Cloning and characterization of rat transient receptor potential-melastatin 4 (TRPM4)

Abstract

Transient receptor potential-melastatin 4 (TRPM4) is a Ca2+-activated, but Ca2+-impermeable, cation channel. Increasing [Ca2+]i induce current activation and reduction through TRPM4 channels. Several TRPM4 isoforms are expressed in mice and humans, but rat TRPM4 (rTRPM4) has not been previously identified. Here, we identified, cloned, and characterized two rTRPM4 isoforms, rTRPM4a and rTRPM4b, using 50-RACE-PCR. rTRPM4b channel activity increased with [Ca2+]i in a dose-dependent manner. However, the rTRPM4b Ca2+-dependent activity at negative potentials differed from that of human TRPM4b (hTRPM4b), even though both represent full-length proteins.
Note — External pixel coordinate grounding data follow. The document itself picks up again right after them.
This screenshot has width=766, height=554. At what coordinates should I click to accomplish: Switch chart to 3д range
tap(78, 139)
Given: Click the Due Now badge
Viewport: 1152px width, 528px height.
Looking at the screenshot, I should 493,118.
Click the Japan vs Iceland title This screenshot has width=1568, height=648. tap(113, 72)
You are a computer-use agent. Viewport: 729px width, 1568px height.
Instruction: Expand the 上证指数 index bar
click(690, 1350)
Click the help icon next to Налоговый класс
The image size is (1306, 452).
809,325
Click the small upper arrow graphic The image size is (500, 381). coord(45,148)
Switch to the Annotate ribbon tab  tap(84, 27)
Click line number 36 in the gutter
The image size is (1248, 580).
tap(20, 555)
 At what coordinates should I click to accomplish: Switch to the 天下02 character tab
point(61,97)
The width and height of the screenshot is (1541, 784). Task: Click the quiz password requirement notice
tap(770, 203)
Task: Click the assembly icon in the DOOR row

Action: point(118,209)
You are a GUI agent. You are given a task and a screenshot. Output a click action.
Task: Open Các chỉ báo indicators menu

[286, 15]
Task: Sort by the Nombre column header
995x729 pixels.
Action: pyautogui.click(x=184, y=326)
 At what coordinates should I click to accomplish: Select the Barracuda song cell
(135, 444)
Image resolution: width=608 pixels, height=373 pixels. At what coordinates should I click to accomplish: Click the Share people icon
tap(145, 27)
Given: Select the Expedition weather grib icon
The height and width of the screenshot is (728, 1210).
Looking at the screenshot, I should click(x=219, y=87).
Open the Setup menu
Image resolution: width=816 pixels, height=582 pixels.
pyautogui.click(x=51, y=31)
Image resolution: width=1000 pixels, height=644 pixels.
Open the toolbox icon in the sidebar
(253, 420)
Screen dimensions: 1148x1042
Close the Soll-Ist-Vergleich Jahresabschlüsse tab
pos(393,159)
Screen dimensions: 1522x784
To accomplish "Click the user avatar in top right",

Additionally, rTRPM4b showed a slightly different single-channel current amplitude and open time distribution than hTRPM4b. However, rTRPM4a, which lacks the N-terminal region of rTRPM4b, and hTRPM4a had no similar functional channel activities. Furthermore, we characterized splicing regions, tissue distribution, and cellular localization of these isoforms. Unlike rTRPM4a, rTRPM4b was localized to the membrane at high levels, suggesting that rTRPM4b is the functionally active channel.